Our Approach

Where do water points fail?

Based on an analysis of traditional ways that rural water and sanitation systems fail in developing countries, Ohio State and partners developed strategies to hit those areas of weakness.

Our Approach

Delivering Village Water Systems, not just wells

Sustainable Village Water Systems delivers life-changing water access through appropriately sized wells to accommodate the populations served in the rural villages we partner with. But water access alone doesn’t respond to the social, economic and physical needs that allow water points to fail and villages to remain in poverty. That’s why Sustainable Village Water Systems include a clean source of renewable energy (usually solar), improved sanitation at clinics and schools, and a direct linkage to economic activities such as agriculture, aquaponics or micro-manufacturing.

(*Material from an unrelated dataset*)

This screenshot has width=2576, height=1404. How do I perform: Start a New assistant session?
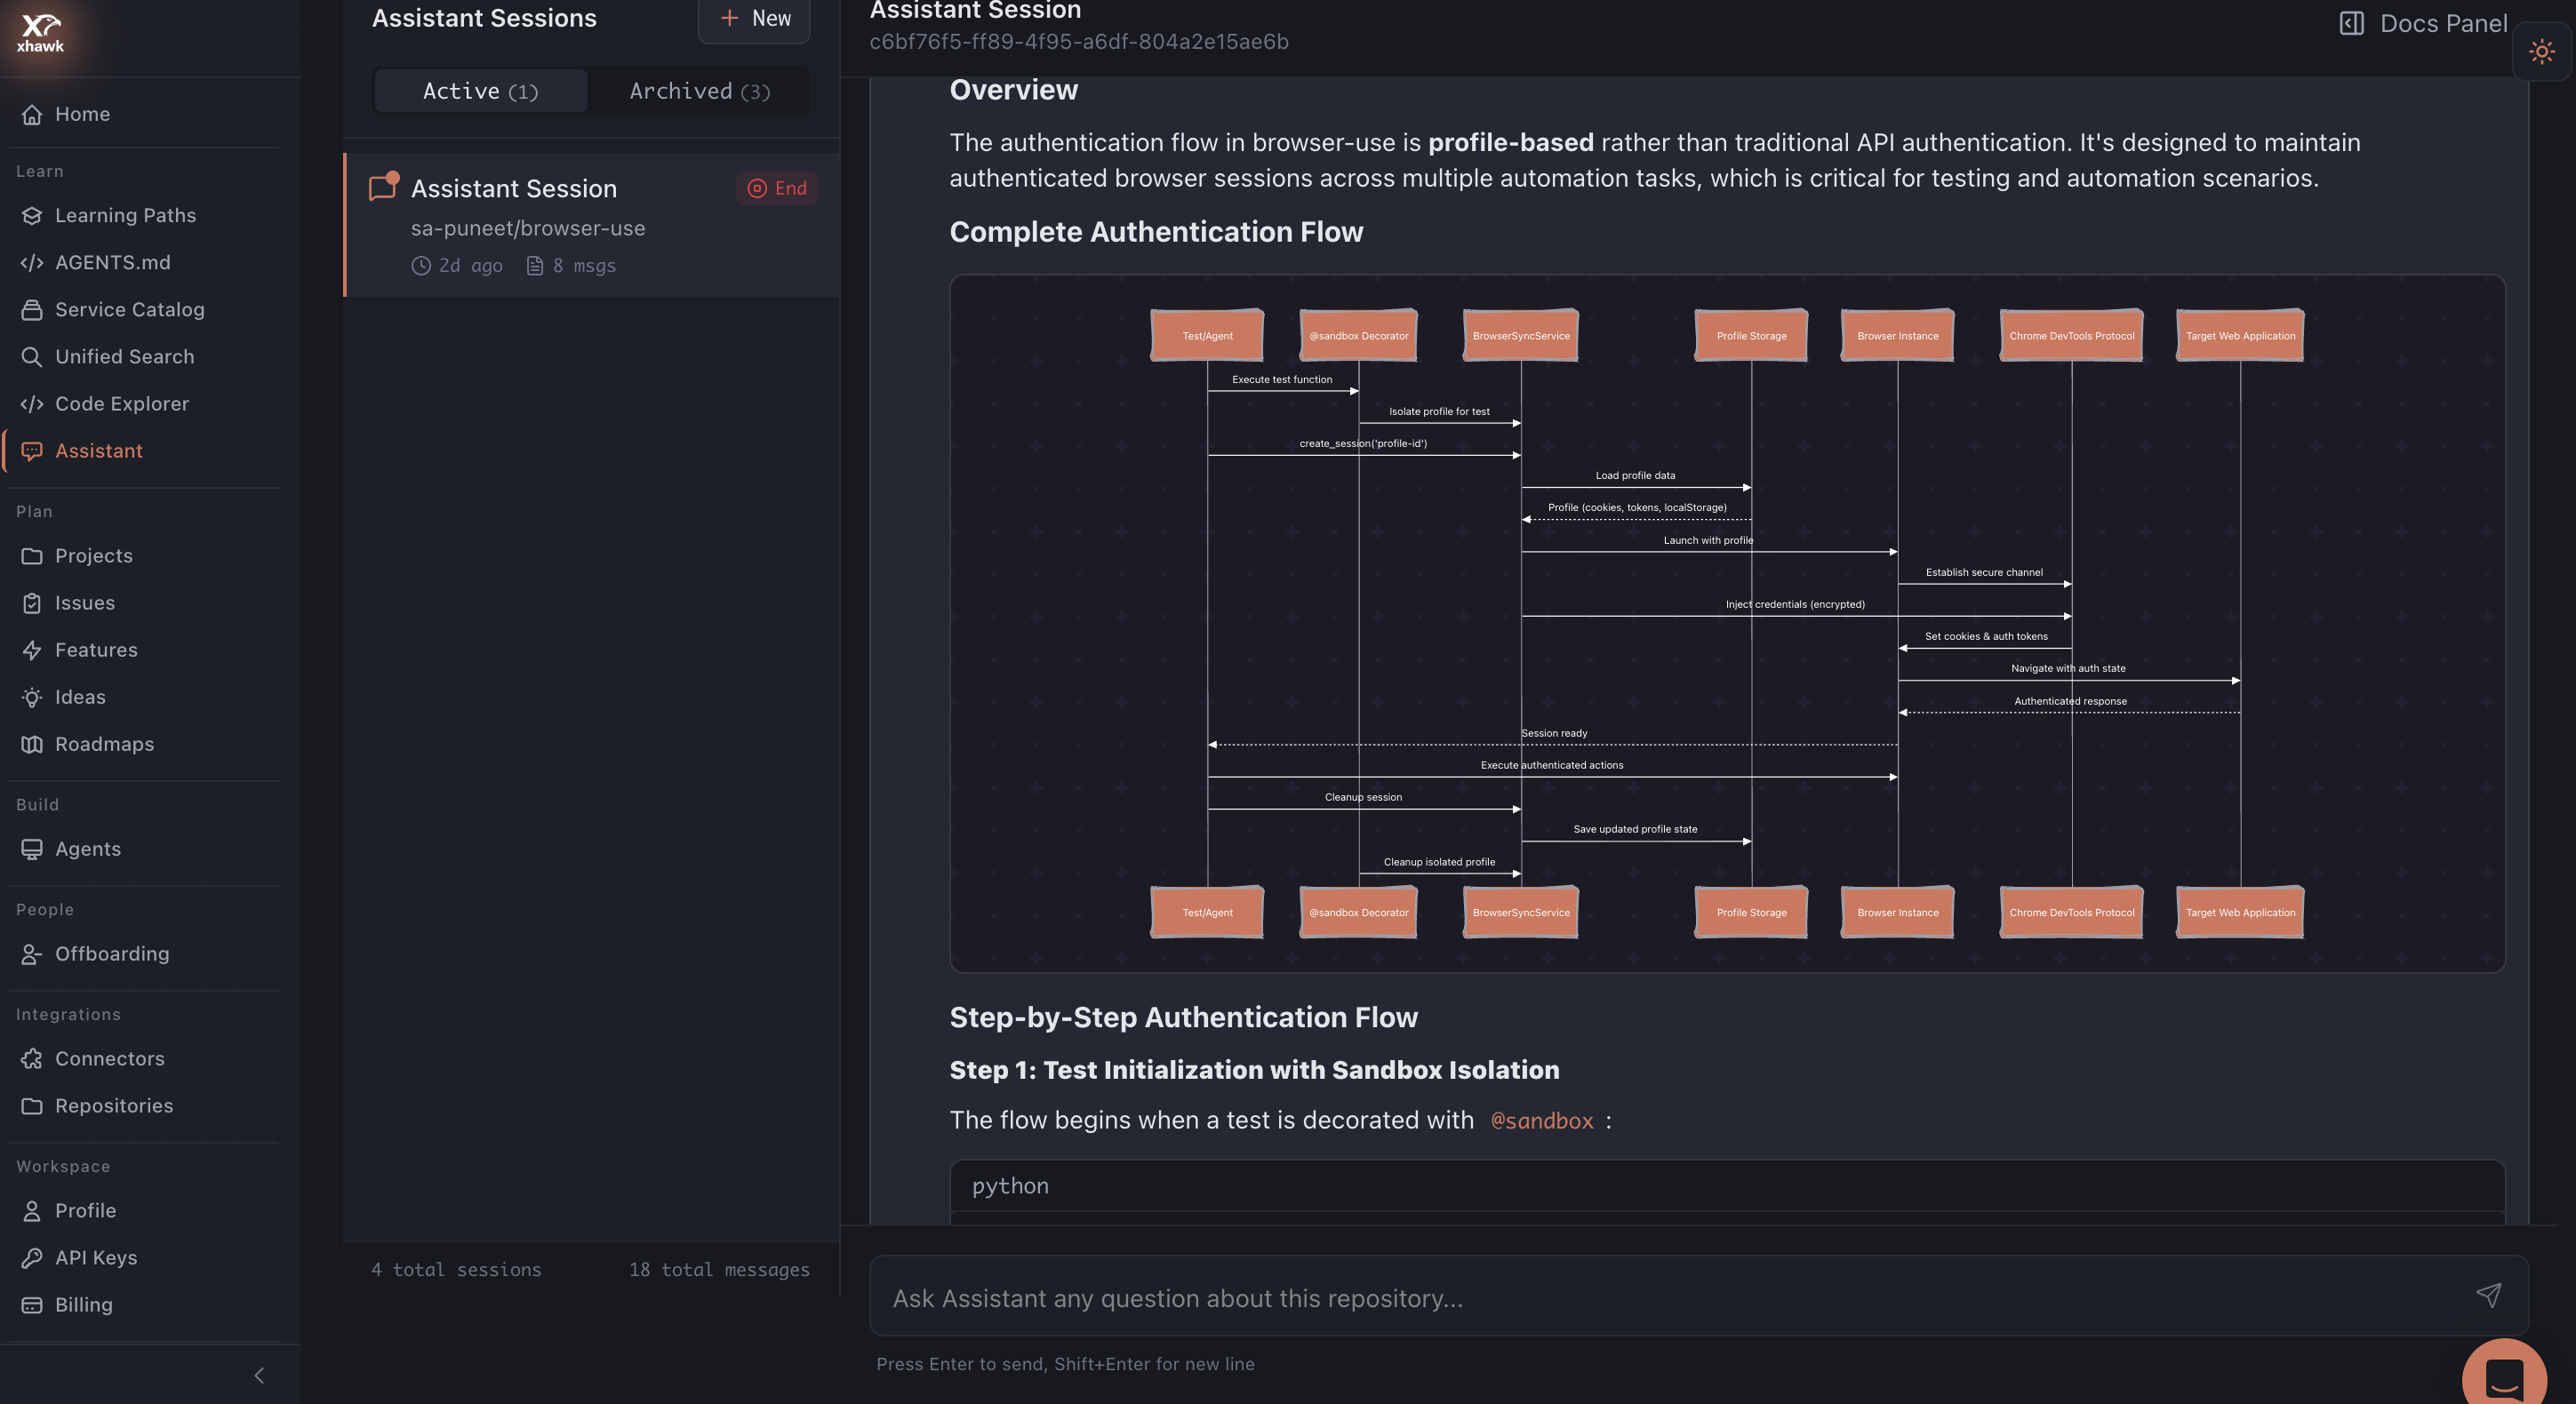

Working at scale to bring people up more quickly and sustainably

The Sustainable Village Water Systems Program is operating under a new model: we work at regional scales rather than village by village. With a groundbreaking national agreement with three Tanzanian ministries (anchored by the Ministry of Water and Irrigation), the program is able to capture the benefits of economies of scale and of regional groundwater planning. And our franchising system uses regional and national supply/logistics chains to turn continuous water services into opportunities for new jobs and women-owned businesses.

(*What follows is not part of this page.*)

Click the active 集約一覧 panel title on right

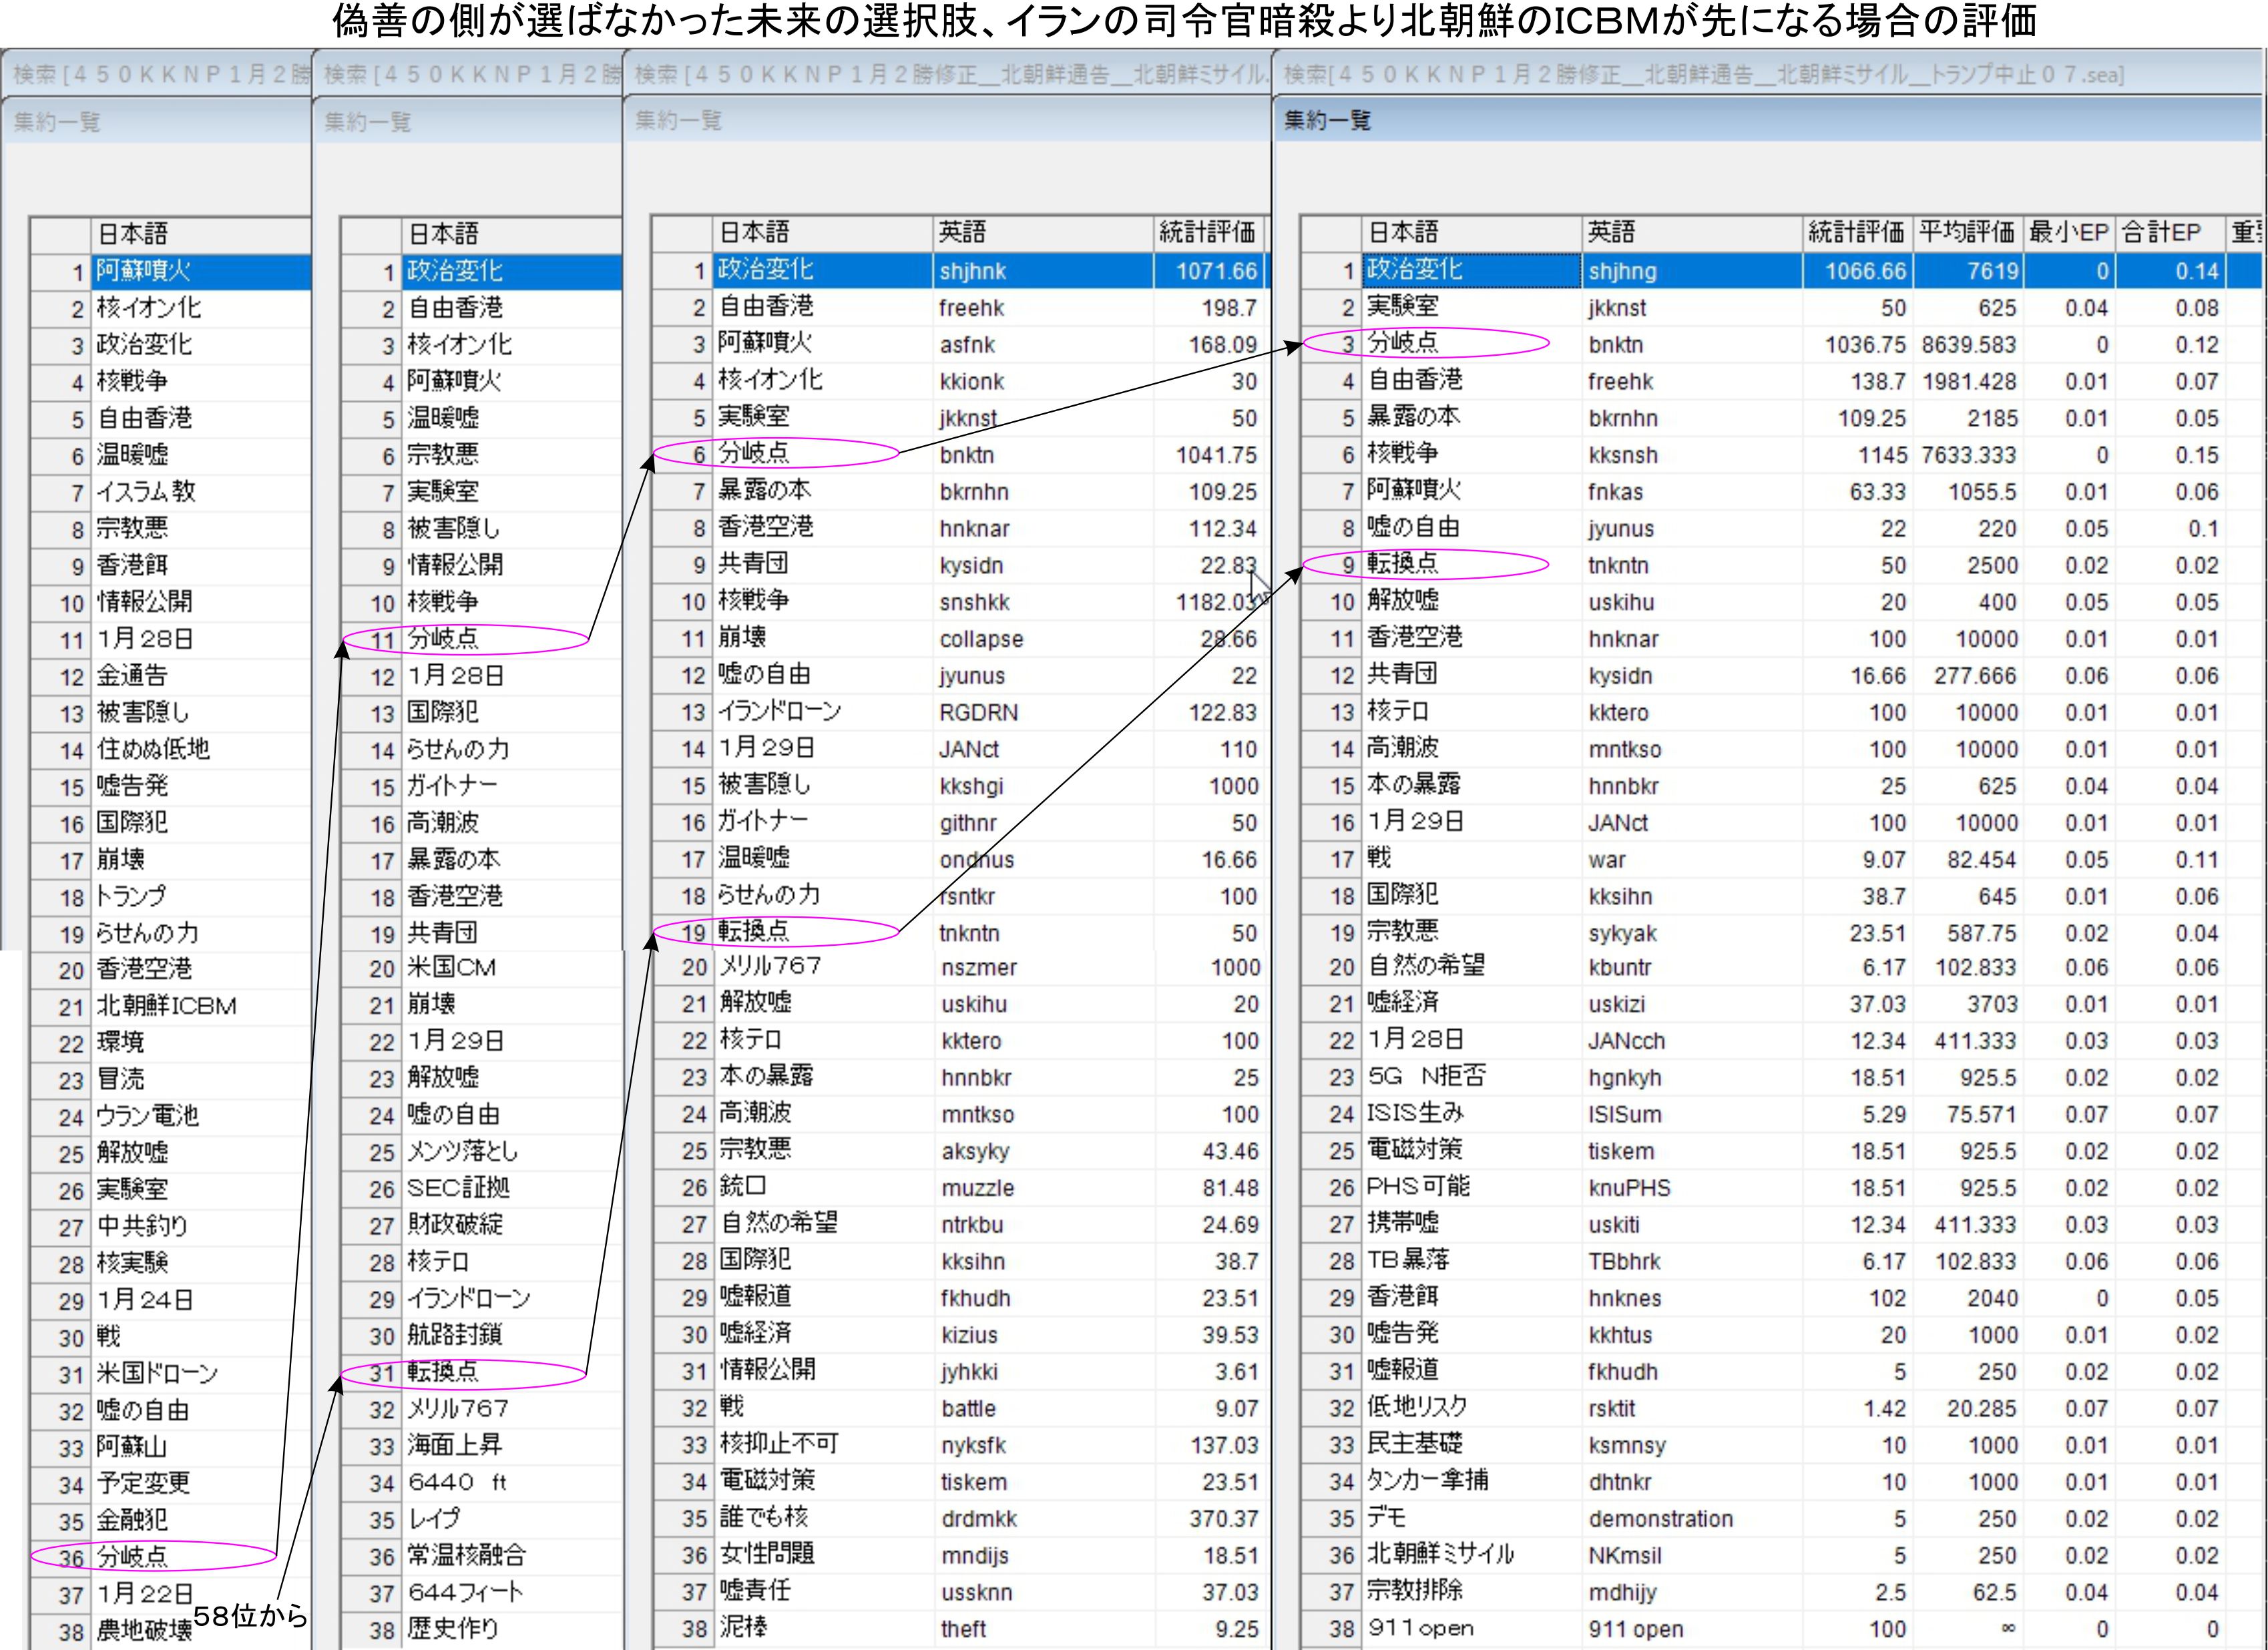point(1327,121)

Using standardized systems so they’re easier to maintain

Sustainable Village Water Systems, while tailored to the needs of any given village, are fundamentally composed of a standard set of parts. To design these systems, Ohio State acts as a neutral technology integrator, assembling the best available and most appropriate technologies that fit within regulatory guidelines and for which a supply chain exists or can be efficiently developed.

Linking projects with training and research

New certificate, degree and vocational programs based at the University of Dodoma and supported by Ohio State will integrate Sustainable Village Water System project sites as hands-on learning and internship opportunities. Students training to serve as technicians or entrepreneurs will be able to learn first-hand how to turn rehabilitated village water systems into economic opportunities. Project sites are also opportunities for gathering data on regional natural resources, climate change, cropping/food production practices and public health. These data will help communities both plan for the food, water and energy tradeoffs that climate change will bring and meet UN Sustainable Development Goals.